To establish the right and need for a guardianship, the proposed guardian must show that there is no "less restrictive" alternative to the guardianship to meet the needs of the proposed ward.  If there is a less restrictive alternative, the court is obligated to pursue that alternative rather than establish a plenary guardianship.  Accordingly, a legal guardianshiop may be avoided if the incapacitated person has engaged in proper estate planning prior to the occurrence of the action or event that precipitated the need for the guardianship.

And, therein lies our Tale of Two Guardianships.

In the case of the first family above, the mother who suffered the stroke did not have in place what we estate planning lawyers call "advance directives."  The second family did have advance directives in place. 

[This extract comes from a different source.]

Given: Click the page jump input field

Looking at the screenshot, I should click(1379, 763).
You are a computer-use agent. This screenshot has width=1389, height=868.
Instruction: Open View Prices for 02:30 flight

In the first case, it was necessary to immediately begin the process to have the mother declared by the court to be legally incompetent so that a plenary guardianship could be established, naming one of her daughters as the guardian.  Upon appointment as plenary guardian, the daughter will be required to file periodic reports with the court for her mother's remaining life (unless her mother should miraculously recover her mental faculties).  Any significant action involving her mother will be subject to court control and approval.

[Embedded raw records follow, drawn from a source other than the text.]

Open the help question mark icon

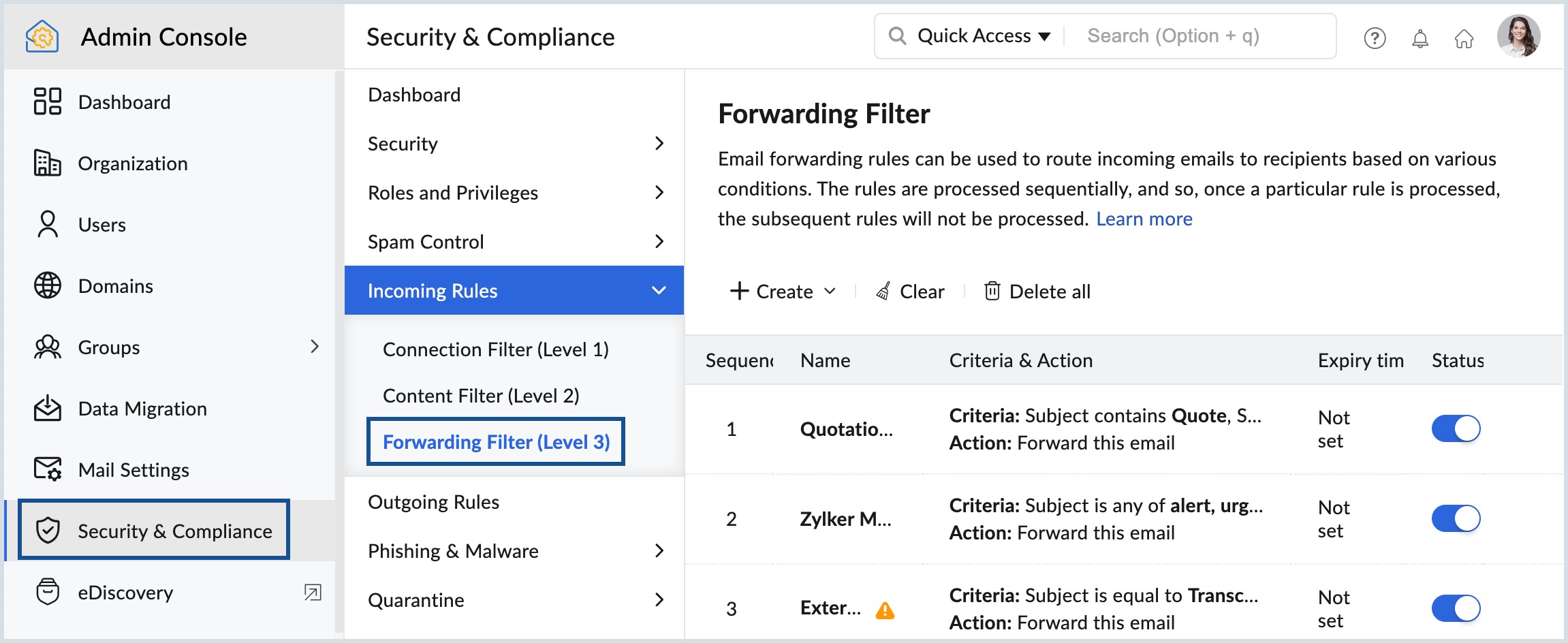[1375, 37]
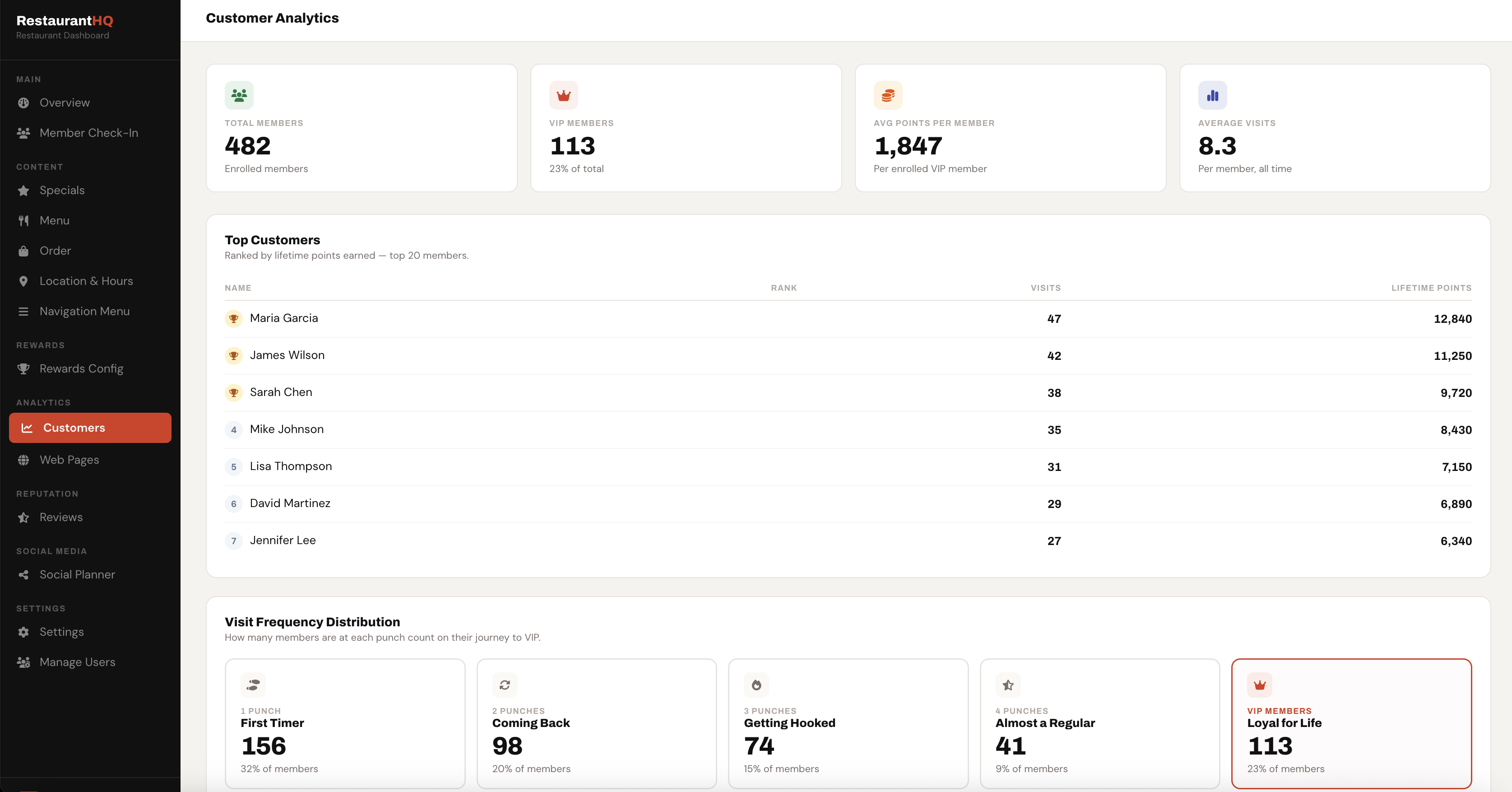Image resolution: width=1512 pixels, height=792 pixels.
Task: Click the Total Members stat icon
Action: pos(239,94)
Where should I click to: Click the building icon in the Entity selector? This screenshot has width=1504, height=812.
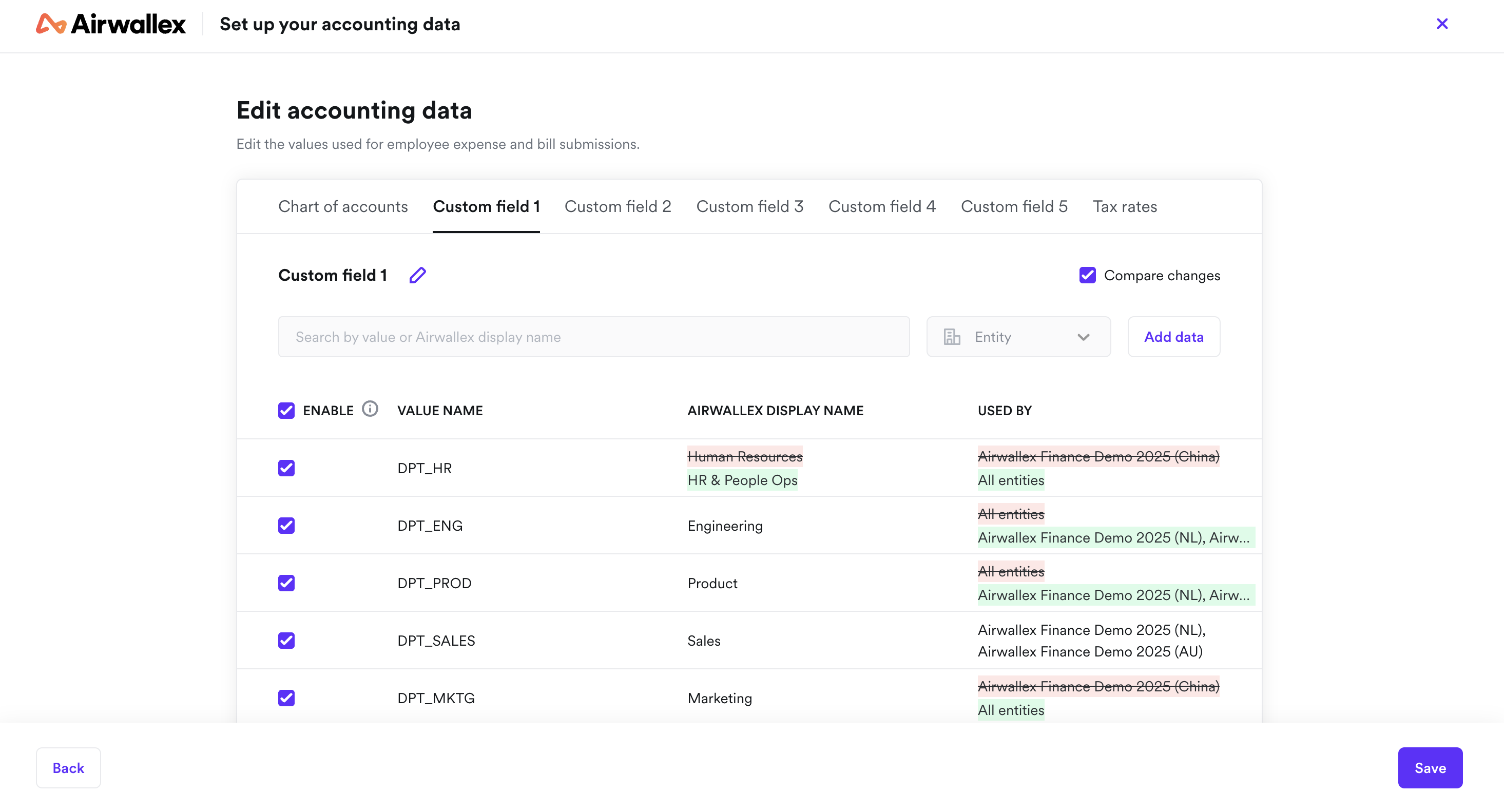coord(952,337)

In the second case, the husband had established advance directives: a durable power of attorney, a designation of health care surrogate, and a living will, all naming his spouse as his attonrey in fact and health care surrogate.  We explained to our client how to obtain the necessary affidavits from her husband's physicians to establish for purposes of the durable power of attorney and designation of health care surrogate that her husband was incapacitated.  The durable power of attorney was not as detailed and complete as we might have like to have seen, but it should be adequate to allow the wife to avoid the necessity of establishing the plenary guardianship, which would subject her husband's assets to the control of the court, and require her to provide the court with periodic reports and accountings.  The designation of health care surrogate should provide her with the necessary authority to obtain control over her husband's medical decision making without the necessity of court intervention.  With the advance directives, she will have the ability to handle her husband's financial and medical affairs, at less cost, less inconvenience, and more flexibility, wihtout the need for filing reports with the court or seeking court direction on the matters most personal to her and her husband.

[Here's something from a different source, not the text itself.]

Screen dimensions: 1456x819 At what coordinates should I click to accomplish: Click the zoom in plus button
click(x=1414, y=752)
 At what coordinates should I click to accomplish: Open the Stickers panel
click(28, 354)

A plenary guardianship may also be avoided through the proper use of a revocable living trust, and its proper funding.

Without advance directives in place before they are needed, there typically is no "less restrictive" alternative to a plenary guardianship available, and the guardianship is necessary.  By planning in advance, a plenary guardianship may be avoided saving your family substantial expense, time consuming reporting, and the lost of flexibility and control.

Both of these families will now have a family member who very likely will require skilled nursing care in a skilled nursing facility for an extended period of time.  In both cases, we are now engaged in developing appropriate Medicaid spend down plans, so that the incapacitated individuals can become eligible for Medicaid benefits as soon as possible.  Medicaid planning will allow the families to legally maximize the value of the incapacitated person's assets and income for the incapacitated individual and their family members.

So, the Tale of Two Guardianships tells us, it is always best to be prepared for the worst, by engaging in appropriate estate planning, including a fully fleshed out set of advance directives.